C I V I L    M A R R I A G E    I S    A    C I V I L    R I G H T.

A N D N O W I T ' S T H E L A W O F T H E L A N D.

Tuesday, December 7, 2010

Change You May or May Not Believe In

President Barack Obama delivers a statement to the press following his meeting with bipartisan Congressional leadership in the Eisenhower Executive Office Building in Washington, November 30, 2010. UPI/Olivier Douliery/Pool Photo via Newscom

Paul Krugman in the New York Times:
If Democrats give in to the blackmailers now, they’ll just face more demands in the future. As long as Republicans believe that Mr.
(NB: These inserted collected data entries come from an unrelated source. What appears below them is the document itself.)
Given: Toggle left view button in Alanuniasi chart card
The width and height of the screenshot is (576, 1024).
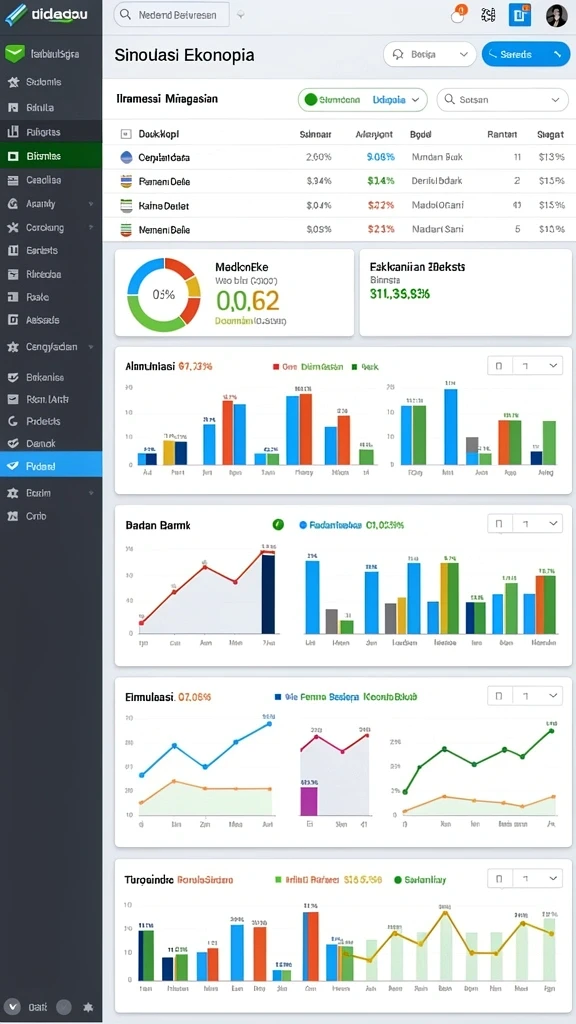Looking at the screenshot, I should 500,366.
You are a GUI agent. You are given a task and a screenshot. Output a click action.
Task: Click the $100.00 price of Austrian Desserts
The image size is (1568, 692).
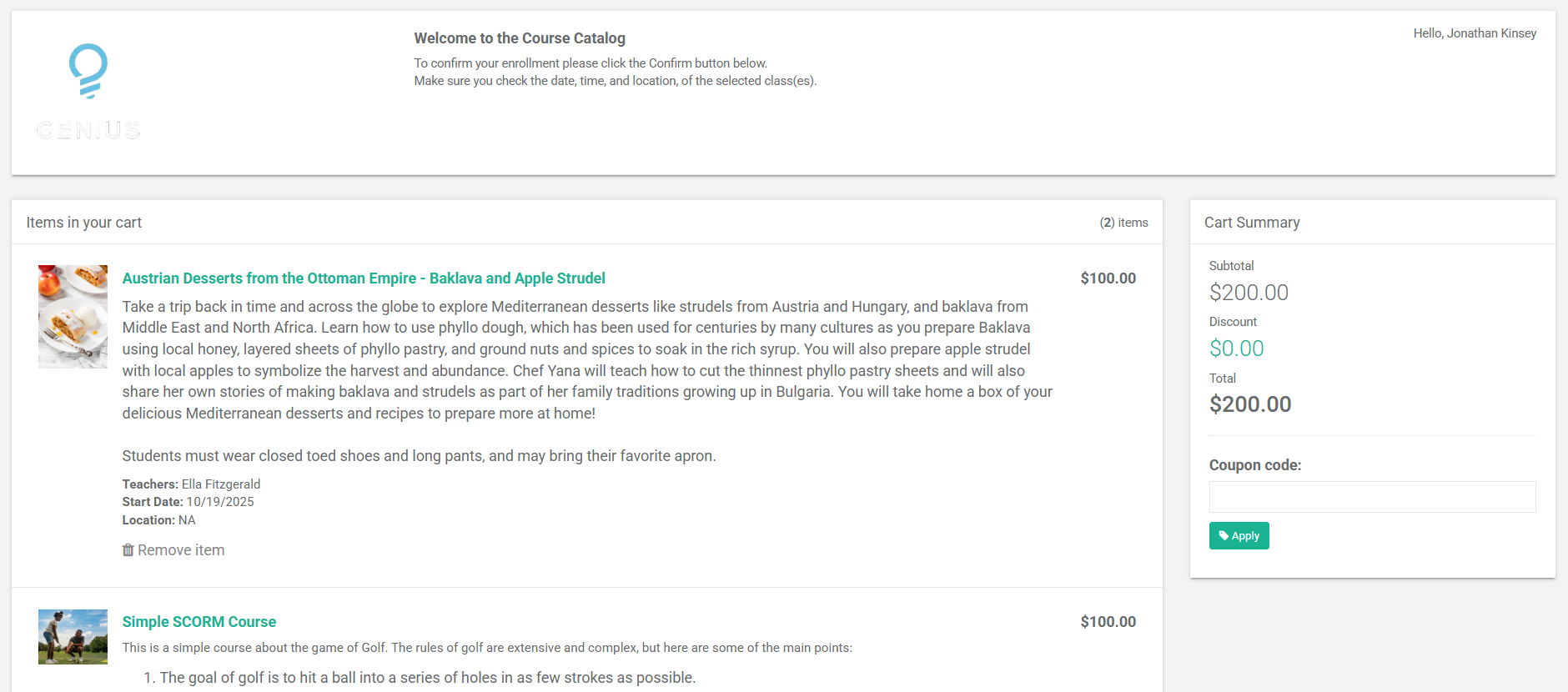[x=1108, y=278]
Obama will do anything to avoid short-term pain, they’ll have every incentive to keep taking hostages. If the president will endanger America’s fiscal future to avoid a tax increase, what will he give to avoid a government shutdown?
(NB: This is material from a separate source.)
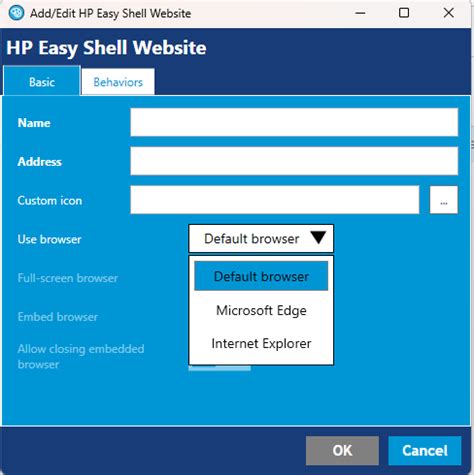This screenshot has height=475, width=474.
Task: Confirm with the OK button
Action: [x=342, y=450]

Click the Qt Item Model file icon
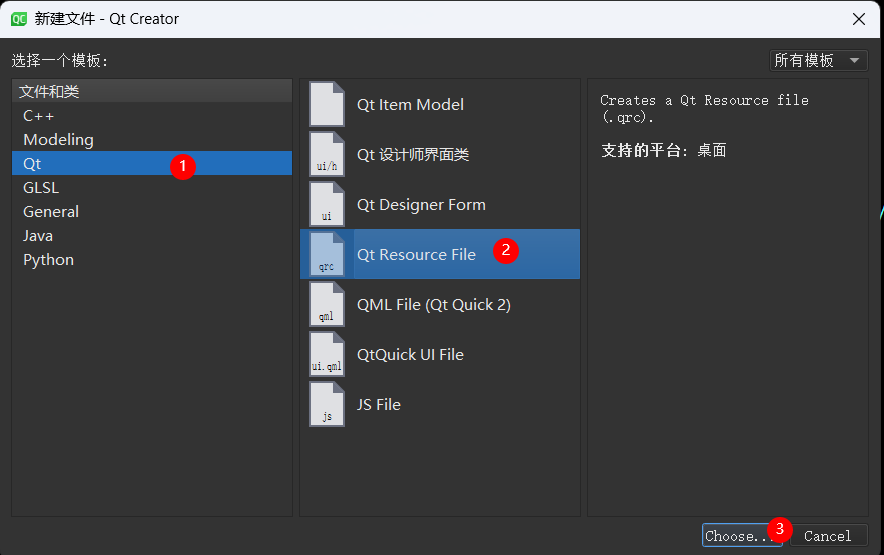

So Mr. Obama should draw a line in the sand, right here, right now. If Republicans hold out, and taxes go up, he should tell the nation the truth, and denounce the blackmail attempt for what it is. Yes, letting taxes go up would be politically risky. But giving in would be risky, too — especially for a president whom voters are starting to write off as a man too timid to take a stand. Now is the time for him to prove them wrong.
Frank Rich in the New York Times:
The cliché criticisms of Obama are (from the left) that he is a naïve centrist, not the audacious liberal that Democrats thought they were getting, and (from the right) that he is a socialist out to impose government on every corner of American life. But the real problem is that he’s so indistinct no one across the entire political spectrum knows who he is. A chief executive who repeatedly presents himself as a conciliator, forever searching for the “good side” of all adversaries and convening summits, in the end comes across as weightless, if not AWOL. A Rorschach test may make for a fine presidential candidate — when everyone projects their hopes on the guy. But it doesn’t work in the Oval Office: These days everyone is projecting their fears on Obama instead.
Andrew Sullivan disagrees:

"Non-argumentative reasonableness" so far has prevented a second great depression, rescued Detroit, bailed out the banks, pitlessly isolated Tehran's regime, exposed Netanyahu, decimated al Qaeda's mid-level leadership in Pakistan and Afghanistan, withdrawn troops from Iraq on schedule, gotten two Justices on the Supreme Court, cut a point or two off the unemployment rate with the stimulus, seen real wages for those employed grow, presided over a stock market boom and record corporate profits, and maneuvered a GOP still intoxicated with failed ideology to become more and more wedded to white, old evangelicals led by Sarah Palin. And did I mention universal health insurance - the holy grail for Democrats for decades?
What do you say, guys?

What I Say:  The reason I supported Hillary all through the primaries was that she was the most experienced candidate:  she had been at the center of power, she knew the ropes, she knew the other side face to face.  Government doesn't operate on high-minded principles; it's a give-and-take web of personal relationships - sometimes hardball, sometimes cutthroat - like every other major entity in life.
Every few years at election time, people get their hopes up that some outsider with no connections and no influence and no relationships among the power brokers and wheeler-dealers will come into the Oval Office and "clean up the mess in Washington" - but it just doesn't work that way, and that's reality.
Meanwhile, all that is necessary for evil to triumph is for good men to do nothing.


Stan said...

Americans deserve what's coming to them in the not so distant future. To those of you who think your living in a democracy I've got a bridge for sale.

Russ Manley said...

Yes, democracy can be dispensed with very easily when the fascists take control.